■ Source extract
Take your typical Excel user and explain to them that R is significantly more powerful, and they will stop listening the first time they get the arrow wrong on a variable assignment. You probably won't even get that far because the idea of a typing a variable name is foreign even though they've been using "variables" hidden behind cell references. "Why am I assigning a variable... in Excel I just type my data where I want it and click when I want to use it".


You don't seem to have really answered any of the points, like good in R to interactively edit and view data, and update the graphs automatically. Also, in R I would love an excel style graph wizard -- it could even output the R required.

I need to use R about once a year -- each time I've forgotten everything from last time, and use a combination of stackoverflow and swearing to do whatever I need to do.


Hmmm, I'm not sure there is an Excel style graph wizard, although there's this package which is close https://www.r-statistics.com/2016/11/ggedit-interactive-ggpl...

For PML() kinds of functions, I often just google something like "Excel PML() function in R" and something usually turns up: - https://cran.r-project.org/web/packages/optiRum/optiRum.pdf - https://gist.github.com/econ-r/dcd503815bbb271484ff

Another good tactic is to follow some of the R quants on twitter. A really popular package for this is http://www.quantmod.com/


I've made up my mind about the things that I listed yes - and a bunch of other use cases where Excel is better; but I'm not saying 'Excel is better' or 'R is better'. What I'm saying is that proper applications of Excel and R are (almost) orthogonal; the number of Excel users who should 'upgrade' to R is very small, compared to the total population. R is a statistics tool, it competes with SPSS and maybe some uses of SAS. For those uses, sure use R; use R when teaching statistics. But saying R is some natural, 'better' progression of Excel is myopic and not understanding the use case of Excel.

■ Goals
1. Transcribe everything in the Excel-versus-R thread from "I've made up" down to "case of Excel.", keeping each word and punctuation mark unchanged.
2. Pick up the Excel-versus-R thread after its last sentence and extend the discussion in the same tone.

■ Material

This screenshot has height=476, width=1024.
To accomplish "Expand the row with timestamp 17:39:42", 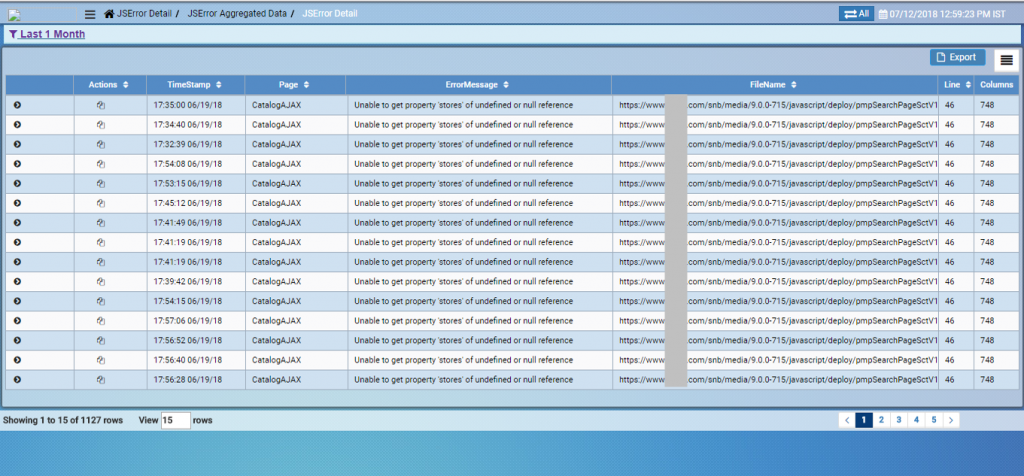I will click(x=18, y=282).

■ Answers provided
1.
I've made up my mind about the things that I listed yes - and a bunch of other use cases where Excel is better; but I'm not saying 'Excel is better' or 'R is better'. What I'm saying is that proper applications of Excel and R are (almost) orthogonal; the number of Excel users who should 'upgrade' to R is very small, compared to the total population. R is a statistics tool, it competes with SPSS and maybe some uses of SAS. For those uses, sure use R; use R when teaching statistics. But saying R is some natural, 'better' progression of Excel is myopic and not understanding the use case of Excel.

2.
Not a month goes by that I don't try to switch some Excel sheet I have into R; I run into the problems with Excel every day. It's not like I don't know Excel isn't great. My point is that the solution to those problems isn't R. I don't know what is, but I know it's not R.

Like, the other day I tried to do a real estate investment analysis in R. I always do that in Excel; I build the model step by step, starting with some basics, then filling in the details of the case at hand as I go. All the time, I can focus on the numbers; adding an indicator or refinement is part of the natural workflow. In R, you always have to switch between 'code mode' and 'data mode'. In Excel, you don't have this difference. Which is at the same time also its weakness, of course.

Sharing R models is a pain in the ass. Others have to get the exact packages, you have to tell them what to look at out of all the variables, ... Shiny sucks for that, it's read-only. In Excel someone makes some changes and sends you back the sheet, boom done. In R you would set up a versioning repo, data is split over multiple files, packages need to be installed, scripts for reporting, ... Fine for big projects, not for the small analysis exercises that make up the bulk of the uses of Excel.

Sure you 'can' blog in R. Last week I didn't want to walk to the shed to get my hammer, so I used a brick to pound in a nail. Doesn't make it right. String manipulation in R is a joke. A function to concatenate strings? Please. Again, R is fine for statistics, but it's not a general purpose replacement of Excel.


> FFS, there is a conference on how to not screw things up in real life with Excel.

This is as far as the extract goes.